You believe in making the nation’s books balance?  You’ve got a Chancellor in George Osborne who’s pursuing the single most ambitious fiscal consolidation this country has ever seen – and doing it for the most part by cutting spending rather than raising taxes, and by rolling back the welfare state but in such a way as to protect the nation’s senior citizens.
You want to preserve law and order?  Does anyone seriously think it’s at risk with Chris Grayling and Theresa May at the helm?
You believe in traditional rigour and teaching methods in education?  That’s exactly what you’re getting from Michael Gove.  And from David Willetts you’re getting a higher education system where the money follows the student and where the cost is borne by those who benefit most directly – a system that hasn’t, by the way, put people from lower income backgrounds off following their dreams.
You want to preserve the integrity of the UK?  David Cameron knows that he’s not the most popular man in Scotland and leads a party for which independence would be a positive, electorally speaking.  Yet he’s still going into bat for the Union.
You care about Britain’s national sovereignty?  Fewer governments have pursued more opt-outs and said no to more initiatives from Brussels than this one, and no-one else has a chance of delivering an in-out referendum so the country can make up its own mind.
And finally, you want to know that the UK is back in control of its borders but doesn’t cut its nose off to spite its face by denying entry to people who will make a vital contribution to the country’s future?  This government, subject to its international obligations (and, yes, such things should and do matter), has done everything that’s practically possible to balance control and Britain’s long-term economic interests.
Given all this, the only small-c conservative voter who might still be tempted by UKIP is one who believes that the proverbial man (or woman) in the street really does know better than people with experience and expertise, who prefers direct over representative democracy, and who believes in privileging the principles of libertarian non-interference over the government considering matters case-by-case.
Whatever you think of these ideas, no-one could seriously argue that they are conservative.  Indeed, any true Tory should be highly suspicious of a party which privileges ideology over facts, which dismisses the value of knowledge and judgement, which can’t admit the inevitability of historical change, and which defies the common sense on which it continually (but erroneously) claims to have some sort of monopoly.  Parties that do that end up denying climate change, wanting to do away with the NHS,  the minimum wage, and health and safety, and campaigning to bring back grammar schools – none of which are supported either by evidence or, for that matter, by a convincing majority of the public.
No, the essence of conservatism lies not in rejecting but in coming to terms with realities rooted in social change and changing popular preferences, the better to ensure that we preserve what’s worth preserving.  Not for no reason is Edmund Burke a Tory hero: it was he, after all, who warned that ‘a state without the means of some change is without the means of its conservation.’

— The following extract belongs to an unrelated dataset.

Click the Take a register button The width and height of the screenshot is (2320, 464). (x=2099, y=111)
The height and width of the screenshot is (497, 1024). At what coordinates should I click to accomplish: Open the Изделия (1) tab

Conservatism, unlike what’s on offer from UKIP is and always will be a living, breathing governing philosophy rather than a kneejerk, nostalgic response to whatever it is about contemporary life that people don’t like. ‘We’ll stop the world, and help you to get off’, is UKIP’s central message.  To pinch a phrase from a famous Labour politician, Nye Bevan, who spent the last few years of his left battling populists who likewise wanted the impossible and wanted it now: ‘You call that statesmanship?  I call it an emotional spasm.’